-- Start SUPPLIED MATERIAL --
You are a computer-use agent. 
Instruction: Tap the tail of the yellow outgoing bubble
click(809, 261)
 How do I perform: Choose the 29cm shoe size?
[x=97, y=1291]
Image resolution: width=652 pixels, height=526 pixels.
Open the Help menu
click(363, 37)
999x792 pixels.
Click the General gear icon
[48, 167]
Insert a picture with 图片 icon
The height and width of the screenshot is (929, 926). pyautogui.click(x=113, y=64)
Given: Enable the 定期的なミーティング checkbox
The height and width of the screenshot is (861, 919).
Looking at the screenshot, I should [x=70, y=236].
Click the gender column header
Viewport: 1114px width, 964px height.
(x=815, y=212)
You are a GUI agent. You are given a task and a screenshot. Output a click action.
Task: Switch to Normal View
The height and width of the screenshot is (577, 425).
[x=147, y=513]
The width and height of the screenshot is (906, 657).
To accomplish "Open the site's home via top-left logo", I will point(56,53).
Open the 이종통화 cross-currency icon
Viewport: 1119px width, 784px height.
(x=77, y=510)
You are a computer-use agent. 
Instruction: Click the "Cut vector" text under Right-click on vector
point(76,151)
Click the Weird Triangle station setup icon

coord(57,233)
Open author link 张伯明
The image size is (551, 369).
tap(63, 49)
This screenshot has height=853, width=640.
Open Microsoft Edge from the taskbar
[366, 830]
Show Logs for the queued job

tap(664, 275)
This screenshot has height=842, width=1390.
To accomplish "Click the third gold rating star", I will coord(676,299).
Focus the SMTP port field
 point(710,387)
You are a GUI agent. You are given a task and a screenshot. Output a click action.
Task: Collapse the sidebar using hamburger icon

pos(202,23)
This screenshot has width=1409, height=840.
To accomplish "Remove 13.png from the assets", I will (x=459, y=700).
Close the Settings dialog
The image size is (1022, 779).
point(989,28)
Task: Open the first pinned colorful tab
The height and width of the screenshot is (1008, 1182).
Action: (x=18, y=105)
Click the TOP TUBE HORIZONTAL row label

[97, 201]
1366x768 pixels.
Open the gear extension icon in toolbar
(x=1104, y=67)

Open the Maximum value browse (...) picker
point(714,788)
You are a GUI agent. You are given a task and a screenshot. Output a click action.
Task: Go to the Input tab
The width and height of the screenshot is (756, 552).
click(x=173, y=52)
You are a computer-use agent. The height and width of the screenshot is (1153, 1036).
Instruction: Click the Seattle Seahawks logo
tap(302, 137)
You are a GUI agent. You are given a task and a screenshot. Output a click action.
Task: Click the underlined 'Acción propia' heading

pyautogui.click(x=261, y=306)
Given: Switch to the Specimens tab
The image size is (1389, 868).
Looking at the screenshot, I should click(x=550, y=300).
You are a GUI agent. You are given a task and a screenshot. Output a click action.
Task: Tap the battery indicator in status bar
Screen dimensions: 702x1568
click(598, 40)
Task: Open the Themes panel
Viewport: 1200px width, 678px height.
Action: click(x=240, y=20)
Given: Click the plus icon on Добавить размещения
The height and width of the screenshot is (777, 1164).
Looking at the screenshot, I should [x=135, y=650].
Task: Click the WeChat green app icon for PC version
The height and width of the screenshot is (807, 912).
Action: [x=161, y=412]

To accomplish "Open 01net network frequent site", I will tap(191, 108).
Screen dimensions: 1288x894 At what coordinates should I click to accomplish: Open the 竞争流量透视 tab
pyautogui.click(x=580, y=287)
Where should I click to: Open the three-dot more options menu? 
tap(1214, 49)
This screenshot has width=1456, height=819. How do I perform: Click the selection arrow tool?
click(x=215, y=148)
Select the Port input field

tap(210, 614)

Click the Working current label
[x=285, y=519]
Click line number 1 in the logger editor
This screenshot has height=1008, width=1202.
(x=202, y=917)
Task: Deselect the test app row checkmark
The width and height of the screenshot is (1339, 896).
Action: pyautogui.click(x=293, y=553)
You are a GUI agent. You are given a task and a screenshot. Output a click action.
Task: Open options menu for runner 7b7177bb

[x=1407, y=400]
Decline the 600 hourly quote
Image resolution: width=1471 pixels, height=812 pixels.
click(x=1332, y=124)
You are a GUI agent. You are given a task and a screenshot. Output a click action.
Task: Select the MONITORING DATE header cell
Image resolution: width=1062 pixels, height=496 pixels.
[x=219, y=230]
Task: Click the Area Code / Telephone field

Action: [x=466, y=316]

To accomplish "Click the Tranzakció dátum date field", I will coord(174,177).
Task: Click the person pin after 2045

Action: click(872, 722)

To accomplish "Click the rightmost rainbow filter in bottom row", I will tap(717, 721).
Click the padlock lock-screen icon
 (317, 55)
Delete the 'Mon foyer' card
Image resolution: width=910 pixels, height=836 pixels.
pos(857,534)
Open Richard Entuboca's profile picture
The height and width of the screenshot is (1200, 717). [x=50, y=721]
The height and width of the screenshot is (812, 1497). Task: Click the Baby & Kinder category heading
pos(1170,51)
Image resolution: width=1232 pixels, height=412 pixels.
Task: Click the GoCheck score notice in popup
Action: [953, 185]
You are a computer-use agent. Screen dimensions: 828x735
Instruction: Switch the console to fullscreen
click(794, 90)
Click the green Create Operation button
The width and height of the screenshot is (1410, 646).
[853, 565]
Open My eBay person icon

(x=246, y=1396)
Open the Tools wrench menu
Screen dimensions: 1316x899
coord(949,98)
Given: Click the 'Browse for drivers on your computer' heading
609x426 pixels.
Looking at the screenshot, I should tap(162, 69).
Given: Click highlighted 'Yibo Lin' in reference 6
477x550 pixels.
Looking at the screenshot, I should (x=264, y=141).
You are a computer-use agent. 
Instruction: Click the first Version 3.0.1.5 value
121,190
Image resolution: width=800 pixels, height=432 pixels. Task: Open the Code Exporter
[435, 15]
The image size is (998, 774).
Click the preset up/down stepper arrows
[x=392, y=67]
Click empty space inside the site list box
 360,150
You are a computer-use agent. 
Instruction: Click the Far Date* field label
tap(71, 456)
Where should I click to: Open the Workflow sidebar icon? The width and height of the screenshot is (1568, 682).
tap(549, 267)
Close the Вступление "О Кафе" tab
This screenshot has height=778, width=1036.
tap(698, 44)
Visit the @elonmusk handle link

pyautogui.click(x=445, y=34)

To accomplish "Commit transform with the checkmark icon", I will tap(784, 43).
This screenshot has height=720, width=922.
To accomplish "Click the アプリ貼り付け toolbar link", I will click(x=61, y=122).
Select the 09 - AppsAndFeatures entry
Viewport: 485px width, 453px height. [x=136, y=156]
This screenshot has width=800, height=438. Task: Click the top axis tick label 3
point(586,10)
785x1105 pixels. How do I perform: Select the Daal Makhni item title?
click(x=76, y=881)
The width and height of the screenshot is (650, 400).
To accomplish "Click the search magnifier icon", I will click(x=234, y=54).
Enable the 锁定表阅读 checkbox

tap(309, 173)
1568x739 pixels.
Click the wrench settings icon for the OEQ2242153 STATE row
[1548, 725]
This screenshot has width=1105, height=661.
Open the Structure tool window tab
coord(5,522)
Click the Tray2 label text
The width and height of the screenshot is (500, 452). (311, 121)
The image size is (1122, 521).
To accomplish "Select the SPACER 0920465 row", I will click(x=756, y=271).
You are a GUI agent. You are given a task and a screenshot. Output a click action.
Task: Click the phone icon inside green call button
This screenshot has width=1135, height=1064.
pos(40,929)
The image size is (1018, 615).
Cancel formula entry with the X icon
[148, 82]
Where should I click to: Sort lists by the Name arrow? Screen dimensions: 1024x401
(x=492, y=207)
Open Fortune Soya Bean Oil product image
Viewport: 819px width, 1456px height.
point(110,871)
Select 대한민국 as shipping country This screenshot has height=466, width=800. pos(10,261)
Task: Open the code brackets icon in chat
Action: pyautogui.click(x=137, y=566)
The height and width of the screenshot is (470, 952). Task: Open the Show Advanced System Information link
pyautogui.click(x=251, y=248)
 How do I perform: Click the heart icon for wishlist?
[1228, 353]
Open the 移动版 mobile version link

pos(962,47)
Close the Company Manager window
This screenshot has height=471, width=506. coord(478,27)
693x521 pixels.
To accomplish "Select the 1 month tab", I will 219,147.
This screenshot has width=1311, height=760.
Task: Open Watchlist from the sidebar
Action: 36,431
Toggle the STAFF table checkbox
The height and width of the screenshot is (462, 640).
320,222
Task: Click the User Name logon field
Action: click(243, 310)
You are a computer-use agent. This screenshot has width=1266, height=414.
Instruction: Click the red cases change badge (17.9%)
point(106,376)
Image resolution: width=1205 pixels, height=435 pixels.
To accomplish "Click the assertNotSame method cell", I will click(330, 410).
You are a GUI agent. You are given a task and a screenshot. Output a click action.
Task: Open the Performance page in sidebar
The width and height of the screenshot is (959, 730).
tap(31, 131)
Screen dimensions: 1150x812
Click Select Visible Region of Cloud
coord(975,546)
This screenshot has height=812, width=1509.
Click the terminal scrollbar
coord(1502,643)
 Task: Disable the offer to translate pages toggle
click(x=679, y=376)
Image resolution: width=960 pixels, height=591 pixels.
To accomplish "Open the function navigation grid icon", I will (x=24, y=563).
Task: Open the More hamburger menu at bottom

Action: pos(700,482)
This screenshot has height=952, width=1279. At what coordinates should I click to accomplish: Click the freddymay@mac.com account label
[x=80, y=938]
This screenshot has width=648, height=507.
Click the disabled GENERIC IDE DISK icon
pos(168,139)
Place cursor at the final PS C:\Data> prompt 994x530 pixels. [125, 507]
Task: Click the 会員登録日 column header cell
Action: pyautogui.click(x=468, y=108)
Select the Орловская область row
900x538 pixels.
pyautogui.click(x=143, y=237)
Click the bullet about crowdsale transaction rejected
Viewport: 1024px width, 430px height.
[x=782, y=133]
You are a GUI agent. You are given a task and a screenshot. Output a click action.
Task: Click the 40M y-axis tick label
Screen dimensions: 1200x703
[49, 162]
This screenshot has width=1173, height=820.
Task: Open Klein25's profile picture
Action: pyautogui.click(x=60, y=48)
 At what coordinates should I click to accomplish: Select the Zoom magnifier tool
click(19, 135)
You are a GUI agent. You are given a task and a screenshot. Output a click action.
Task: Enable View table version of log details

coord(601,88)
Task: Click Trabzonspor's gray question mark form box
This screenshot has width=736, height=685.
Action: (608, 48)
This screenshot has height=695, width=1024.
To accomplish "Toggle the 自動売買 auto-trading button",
-- End SUPPLIED MATERIAL --
## SET EXERCISE
How many lines in the material above contain the string "inside"? Reply with the number alone.

## EXERCISE SOLUTION
2